Globo Esporte – A sexta-feira começou com uma boa notícia para a torcida tricolor, a renovação do contrato de Fred por quatro temporadas. A diretoria, agora, tenta resolver a permanência de outras peças importantes do elenco e que recebiam direito de imagem da Unimed, antiga patrocinadora, casos de Wagner, Cícero, Walter e Jean.
Cícero é alvo de interesse de clubes como o Flamengo, mas o vice de futebol Mário Bittencourt disse que não recebeu nada oficial e que o meia permanece. O jogador passaria a receber da Unimed este ano, mas o fim da parceria o prejudicou.
– Não recebemos nenhuma proposta oficial de nenhum clube brasileiro. Não negociamos ele com nenhum clube. Até para antecipar, Flamengo fez apenas uma proposta, a pelo Conca. E fizeram de forma correta. Sobre o Cícero, não houve conversa, apenas especulação. Se chegar para ele ou qualquer outro, vamos avaliar.
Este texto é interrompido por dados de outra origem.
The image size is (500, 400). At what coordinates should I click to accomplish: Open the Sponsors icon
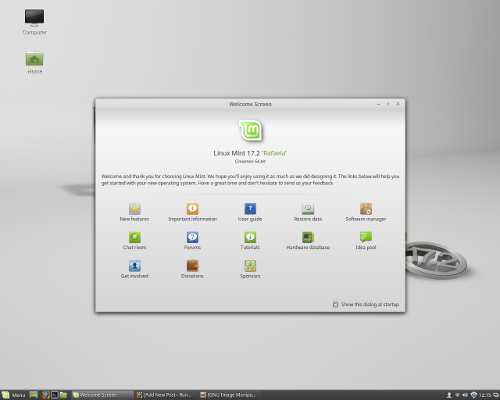250,266
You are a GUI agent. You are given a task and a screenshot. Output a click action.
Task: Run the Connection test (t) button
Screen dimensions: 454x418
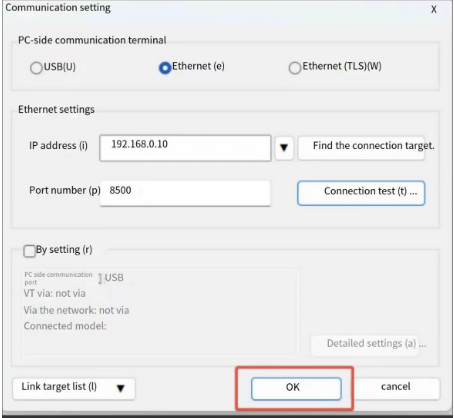point(361,193)
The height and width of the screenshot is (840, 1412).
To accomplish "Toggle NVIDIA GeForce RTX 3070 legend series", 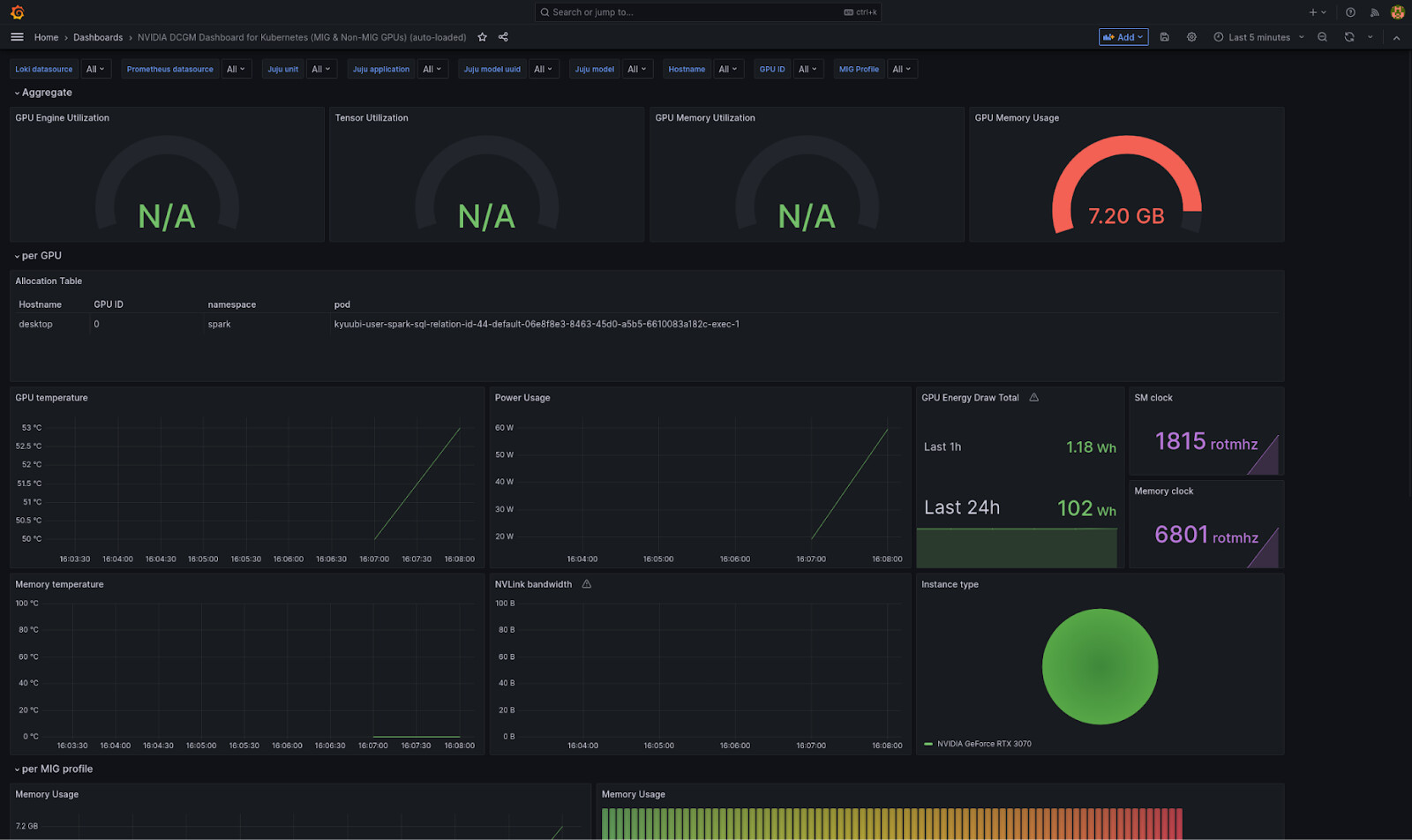I will tap(983, 744).
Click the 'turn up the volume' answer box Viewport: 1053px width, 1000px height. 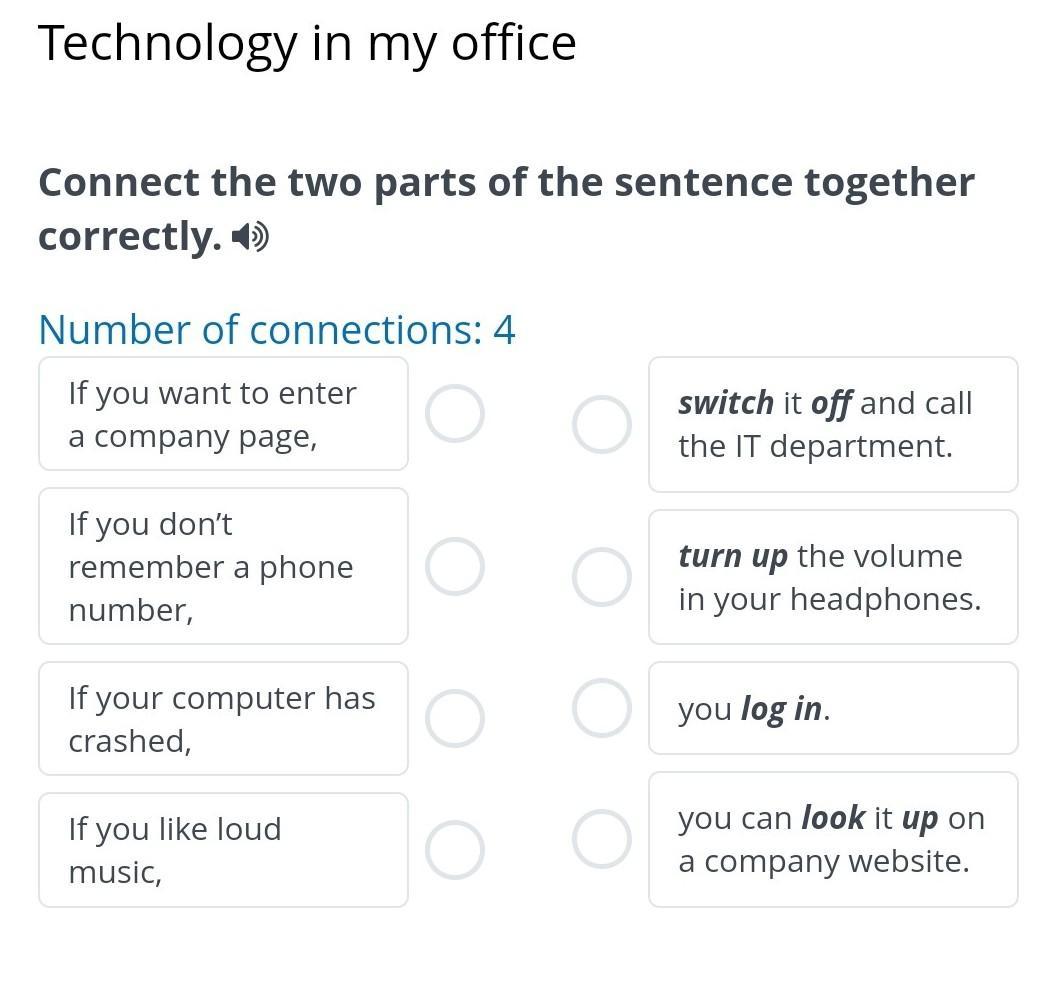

Hoje ele é atleta do Flu e vai continuar sendo.
Nos casos de Wagner e Jean, a situação parece mais próxima de ser concretizada. Bittencourt revelou que o volante teve uma boa proposta para sair, mas que seu desejo é defender o Fluminense em 2015.
– Os dois têm contratos e desejam cumprir. As conversas caminharam bem e estamos perto de sacramentar. Não chegou proposta oficial pelo Wagner. Jean teve algumas sondagens interessantes, mas ele sempre disse que quer permanecer.
Sobre Walter, o dirigente foi mais econômico, mas não menos taxativo.
– Idem. É atleta do Fluminense e segue conosco.
Diante de uma nova realidade financeira a partir da saída da antiga patrocinadora, o Flu tenta não perder força e, ao mesmo tempo, não sair de seu orçamento. Para manter seus principais nomes, como aconteceu com Fred, a diretoria pretende utilizar a verba que era destinada ao pagamento de atletas que saíram, como Conca, Carlinhos, Bruno e Sobis.
– Tudo que estamos fazendo está dentro do nosso orçamento. Alguns jogadores saíram e parte dessa verba está sendo investida nos que ficaram. O clube é viável financeiramente. Em cinco, seis anos, acho que podemos ter nossas dívidas equacionadas e, quem sabe, fazer investimentos mais pesados – finalizou Mário Bittencourt.